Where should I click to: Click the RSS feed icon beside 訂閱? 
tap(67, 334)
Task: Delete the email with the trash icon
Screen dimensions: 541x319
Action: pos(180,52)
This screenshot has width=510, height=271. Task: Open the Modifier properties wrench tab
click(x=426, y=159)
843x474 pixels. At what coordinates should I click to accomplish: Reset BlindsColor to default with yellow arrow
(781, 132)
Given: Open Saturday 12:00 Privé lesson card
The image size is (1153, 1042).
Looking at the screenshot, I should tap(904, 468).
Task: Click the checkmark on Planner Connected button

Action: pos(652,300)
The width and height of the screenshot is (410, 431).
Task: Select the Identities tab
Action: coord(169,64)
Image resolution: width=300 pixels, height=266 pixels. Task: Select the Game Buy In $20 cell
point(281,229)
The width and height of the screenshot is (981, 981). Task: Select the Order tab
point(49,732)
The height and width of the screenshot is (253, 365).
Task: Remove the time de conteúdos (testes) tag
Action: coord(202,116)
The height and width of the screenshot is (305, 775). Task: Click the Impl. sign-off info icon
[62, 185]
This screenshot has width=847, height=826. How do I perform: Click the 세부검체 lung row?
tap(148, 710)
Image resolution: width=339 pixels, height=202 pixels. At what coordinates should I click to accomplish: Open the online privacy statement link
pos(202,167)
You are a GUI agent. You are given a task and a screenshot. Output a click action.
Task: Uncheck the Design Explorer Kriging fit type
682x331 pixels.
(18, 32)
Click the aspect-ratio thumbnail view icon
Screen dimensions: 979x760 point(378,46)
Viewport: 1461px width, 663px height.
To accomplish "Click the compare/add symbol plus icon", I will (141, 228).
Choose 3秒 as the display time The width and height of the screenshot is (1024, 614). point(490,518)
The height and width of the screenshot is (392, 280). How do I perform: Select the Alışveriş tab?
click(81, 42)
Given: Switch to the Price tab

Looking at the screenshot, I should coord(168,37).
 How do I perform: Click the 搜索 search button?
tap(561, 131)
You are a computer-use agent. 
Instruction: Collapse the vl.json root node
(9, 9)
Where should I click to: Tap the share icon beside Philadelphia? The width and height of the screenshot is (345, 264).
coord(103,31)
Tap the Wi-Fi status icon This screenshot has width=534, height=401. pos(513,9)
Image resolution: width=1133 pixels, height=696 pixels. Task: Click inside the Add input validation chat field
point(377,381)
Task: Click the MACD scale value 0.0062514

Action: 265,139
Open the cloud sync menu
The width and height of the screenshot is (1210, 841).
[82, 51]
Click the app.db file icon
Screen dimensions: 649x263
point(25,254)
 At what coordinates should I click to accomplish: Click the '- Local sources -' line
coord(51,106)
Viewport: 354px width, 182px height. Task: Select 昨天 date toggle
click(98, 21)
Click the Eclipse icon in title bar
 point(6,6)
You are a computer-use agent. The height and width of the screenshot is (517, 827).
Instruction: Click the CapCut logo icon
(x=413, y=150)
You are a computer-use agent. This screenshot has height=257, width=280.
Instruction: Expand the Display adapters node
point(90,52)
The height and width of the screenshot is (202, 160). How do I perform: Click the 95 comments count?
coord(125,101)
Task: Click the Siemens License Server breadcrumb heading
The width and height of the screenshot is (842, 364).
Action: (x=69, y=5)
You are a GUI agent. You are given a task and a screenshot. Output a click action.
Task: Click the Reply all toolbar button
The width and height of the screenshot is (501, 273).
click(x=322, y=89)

EXERCISE DESCRIPTION:
Write the data out again, verbatim.

EXPECTED ANSWER:
Where should I click to: Click the RSS feed icon beside 訂閱? 
tap(67, 334)
Task: Delete the email with the trash icon
Screen dimensions: 541x319
Action: pos(180,52)
This screenshot has width=510, height=271. Task: Open the Modifier properties wrench tab
click(x=426, y=159)
843x474 pixels. At what coordinates should I click to accomplish: Reset BlindsColor to default with yellow arrow
(781, 132)
Given: Open Saturday 12:00 Privé lesson card
The image size is (1153, 1042).
Looking at the screenshot, I should tap(904, 468).
Task: Click the checkmark on Planner Connected button

Action: pos(652,300)
The width and height of the screenshot is (410, 431).
Task: Select the Identities tab
Action: coord(169,64)
Image resolution: width=300 pixels, height=266 pixels. Task: Select the Game Buy In $20 cell
point(281,229)
The width and height of the screenshot is (981, 981). Task: Select the Order tab
point(49,732)
The height and width of the screenshot is (253, 365).
Task: Remove the time de conteúdos (testes) tag
Action: coord(202,116)
The height and width of the screenshot is (305, 775). Task: Click the Impl. sign-off info icon
[62, 185]
This screenshot has width=847, height=826. How do I perform: Click the 세부검체 lung row?
tap(148, 710)
Image resolution: width=339 pixels, height=202 pixels. At what coordinates should I click to accomplish: Open the online privacy statement link
pos(202,167)
You are a GUI agent. You are given a task and a screenshot. Output a click action.
Task: Uncheck the Design Explorer Kriging fit type
682x331 pixels.
(18, 32)
Click the aspect-ratio thumbnail view icon
Screen dimensions: 979x760 point(378,46)
Viewport: 1461px width, 663px height.
To accomplish "Click the compare/add symbol plus icon", I will (141, 228).
Choose 3秒 as the display time The width and height of the screenshot is (1024, 614). point(490,518)
The height and width of the screenshot is (392, 280). How do I perform: Select the Alışveriş tab?
click(81, 42)
Given: Switch to the Price tab

Looking at the screenshot, I should coord(168,37).
 How do I perform: Click the 搜索 search button?
tap(561, 131)
You are a computer-use agent. 
Instruction: Collapse the vl.json root node
(9, 9)
Where should I click to: Tap the share icon beside Philadelphia? The width and height of the screenshot is (345, 264).
coord(103,31)
Tap the Wi-Fi status icon This screenshot has width=534, height=401. pos(513,9)
Image resolution: width=1133 pixels, height=696 pixels. Task: Click inside the Add input validation chat field
point(377,381)
Task: Click the MACD scale value 0.0062514

Action: 265,139
Open the cloud sync menu
The width and height of the screenshot is (1210, 841).
[82, 51]
Click the app.db file icon
Screen dimensions: 649x263
point(25,254)
 At what coordinates should I click to accomplish: Click the '- Local sources -' line
coord(51,106)
Viewport: 354px width, 182px height. Task: Select 昨天 date toggle
click(98, 21)
Click the Eclipse icon in title bar
 point(6,6)
You are a computer-use agent. The height and width of the screenshot is (517, 827).
Instruction: Click the CapCut logo icon
(x=413, y=150)
You are a computer-use agent. This screenshot has height=257, width=280.
Instruction: Expand the Display adapters node
point(90,52)
The height and width of the screenshot is (202, 160). How do I perform: Click the 95 comments count?
coord(125,101)
Task: Click the Siemens License Server breadcrumb heading
The width and height of the screenshot is (842, 364).
Action: (x=69, y=5)
You are a GUI agent. You are given a task and a screenshot. Output a click action.
Task: Click the Reply all toolbar button
The width and height of the screenshot is (501, 273).
click(x=322, y=89)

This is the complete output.